Tasks for this exercise
1 – According to the NanoPOTS licensing article, how many cells is the NanoPOTS platform designed to analyze?
2 – Give the part of the NanoPOTS licensing article that begins at the words "NanoPOTS is a microfluidic" and stops after "thousands usually required.", switching "microfluidic" to "miniaturized".
3 – Proceed with the NanoPOTS licensing article from where it stops.

Selected excerpt
++++++

NEW YORK – Bico company Scienion and its subsidiary Cellenion said on Thursday that they have exclusively licensed the Nanodroplet Processing in One pot for Trace Samples (NanoPOTS) platform from Pacific Northwest National Laboratory (PNNL) and will further develop it for commercial use.

NanoPOTS is a microfluidic sample preparation platform specially designed for conducting mass spectrometry-based proteomic analysis on 10 to 100 cells, down from the thousands usually required.

Coupled to Cellenion's CellenOne single-cell isolation and ultra-small volume dispensing platform, NanoPOTS enables scientists to conduct in-depth single-cell proteomics analyses.

The companies also entered into a research and development collaboration agreement with the Environmental Molecular Sciences Laboratory (EMSL), a US Department of Energy facility located at PNNL.

"The analytic power provided by NanoPOTS could help identify new sources of clean energy, unlock secrets to keeping agriculture healthy during droughts, and pinpoint disease markers for diabetes and cancer," Jennifer Lee, PNNL’s market commercialization manager, said in a statement. "As a national laboratory, one of our core missions is to transfer the intellectual property developed through federal funding to private industry where they can make a positive societal impact. We look forward to NanoPOTS being accessible to the broader scientific community."

++++++

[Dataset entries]
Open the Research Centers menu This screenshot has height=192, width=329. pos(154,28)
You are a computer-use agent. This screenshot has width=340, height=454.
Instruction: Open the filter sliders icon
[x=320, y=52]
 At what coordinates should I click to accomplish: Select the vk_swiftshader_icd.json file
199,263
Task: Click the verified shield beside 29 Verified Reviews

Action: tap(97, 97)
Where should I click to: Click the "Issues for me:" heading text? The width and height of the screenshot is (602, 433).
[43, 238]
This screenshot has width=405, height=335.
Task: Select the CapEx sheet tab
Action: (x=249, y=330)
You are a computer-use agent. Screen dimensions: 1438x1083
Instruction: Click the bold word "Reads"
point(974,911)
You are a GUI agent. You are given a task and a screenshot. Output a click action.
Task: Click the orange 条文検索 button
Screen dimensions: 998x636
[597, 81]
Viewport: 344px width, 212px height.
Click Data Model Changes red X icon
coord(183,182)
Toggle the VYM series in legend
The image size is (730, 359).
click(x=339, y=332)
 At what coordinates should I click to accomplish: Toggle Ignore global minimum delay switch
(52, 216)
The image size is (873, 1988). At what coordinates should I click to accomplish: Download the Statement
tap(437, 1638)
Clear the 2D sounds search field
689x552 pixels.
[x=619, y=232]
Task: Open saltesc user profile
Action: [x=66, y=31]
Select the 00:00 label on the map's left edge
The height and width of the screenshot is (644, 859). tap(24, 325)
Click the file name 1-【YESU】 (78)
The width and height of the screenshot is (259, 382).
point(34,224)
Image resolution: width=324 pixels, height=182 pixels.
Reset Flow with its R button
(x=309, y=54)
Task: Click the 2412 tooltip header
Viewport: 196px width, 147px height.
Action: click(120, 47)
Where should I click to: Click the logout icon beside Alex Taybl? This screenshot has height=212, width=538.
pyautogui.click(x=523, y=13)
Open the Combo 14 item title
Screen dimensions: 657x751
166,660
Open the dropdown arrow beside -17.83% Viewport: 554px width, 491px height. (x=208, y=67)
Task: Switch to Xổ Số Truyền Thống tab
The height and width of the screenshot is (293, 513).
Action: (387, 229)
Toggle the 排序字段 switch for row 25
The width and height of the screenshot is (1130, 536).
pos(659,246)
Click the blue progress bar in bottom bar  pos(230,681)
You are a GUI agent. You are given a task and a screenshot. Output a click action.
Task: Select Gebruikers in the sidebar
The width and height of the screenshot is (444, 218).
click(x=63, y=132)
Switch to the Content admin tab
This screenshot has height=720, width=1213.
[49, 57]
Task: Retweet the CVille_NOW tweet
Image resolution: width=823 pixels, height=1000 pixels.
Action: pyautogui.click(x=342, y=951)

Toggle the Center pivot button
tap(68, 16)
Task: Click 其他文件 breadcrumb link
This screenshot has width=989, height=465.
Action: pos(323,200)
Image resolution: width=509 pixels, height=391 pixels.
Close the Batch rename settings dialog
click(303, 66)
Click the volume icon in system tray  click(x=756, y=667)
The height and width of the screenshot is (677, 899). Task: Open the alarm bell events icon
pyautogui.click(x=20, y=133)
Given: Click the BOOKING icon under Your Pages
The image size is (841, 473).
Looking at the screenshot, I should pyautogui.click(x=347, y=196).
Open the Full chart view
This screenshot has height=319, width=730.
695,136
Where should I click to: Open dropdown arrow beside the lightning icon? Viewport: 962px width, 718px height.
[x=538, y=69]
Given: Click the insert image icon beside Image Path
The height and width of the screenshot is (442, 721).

++++++

Results of the tasks
1 – 10 to 100 cells.

2 –
NanoPOTS is a miniaturized sample preparation platform specially designed for conducting mass spectrometry-based proteomic analysis on 10 to 100 cells, down from the thousands usually required.

3 –
PNNL scientists first developed NanoPOTS to address challenges in sample processing for mass spectrometry-based small sample analysis.

"We are very excited to finally make NanoPOTS a commercially available product," said Anjali Seth, single-cell proteomics project leader at Cellenion. “This agreement is another key milestone for single cell sample preparation and analysis to the next level.”

Earlier this month, Cellink changed its name to Bico (Bio Convergence) after acquiring Scienion a year ago for €80 million ($94.1 million). Scienion still maintains a subsidiary called Cellenion that operates from Lyon, France.